TV Special
Description
Flower, a decommissioned "Parents"-series service android designated Kサンナナフタマル3720号, lies abandoned in a rain-soaked scrapyard until discovered by Keiichiro, a withdrawn youth grappling with familial loss. Critical system flaws corrupt her memory module, erasing short-term experiences unless supplemented by external records—a limitation addressed through the handwritten journal he provides. Her childlike frame and the sunflower clutched upon recovery inspire her name, contrasting her technical deficiencies: erratic task execution, persistent katakana errors, and discordant singing despite fervent attempts.

Programmed limitations fade against her irrepressibly sunny disposition, marked by tireless efforts to support Keiichiro and wide-eyed fascination with mundane wonders. Media glimpses of seascapes seed an earnest wish to witness oceans firsthand. Through fragmented recollections logged in ink, her presence becomes the unexpected catalyst for Keiichiro’s gradual reawakening, mending his fractured spirit by reigniting dormant musical passions and tentative human bonds.

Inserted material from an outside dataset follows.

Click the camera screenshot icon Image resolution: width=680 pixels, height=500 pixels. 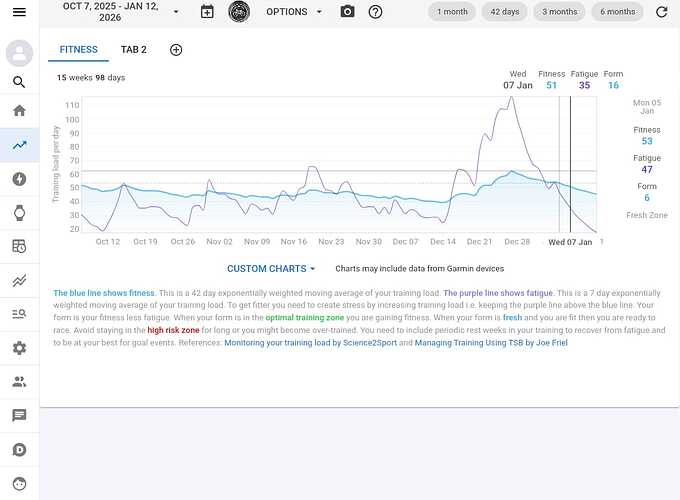(347, 12)
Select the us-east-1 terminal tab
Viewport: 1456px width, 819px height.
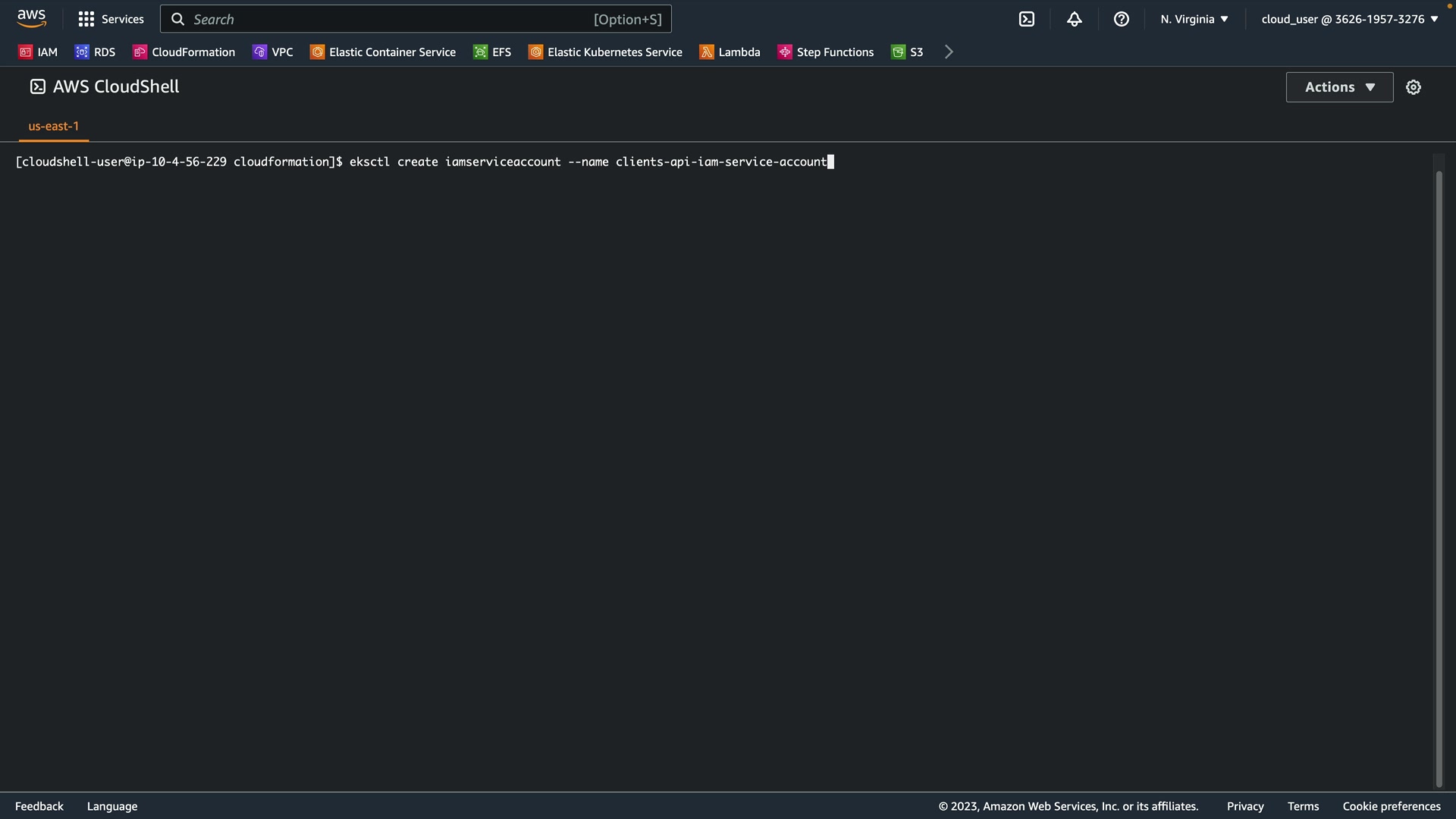pos(53,126)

Though irreversible hardware decay ensures her operational twilight, their shared journey reframes impermanence as a vessel for meaning. Her final shutdown arrives not as an endpoint but poignant closure—a testament to fragile connections that outlast circuitry. The narrative remains anchored to her established arc across original OVA and film iterations, the latter expanding context without altering her core role or vulnerabilities.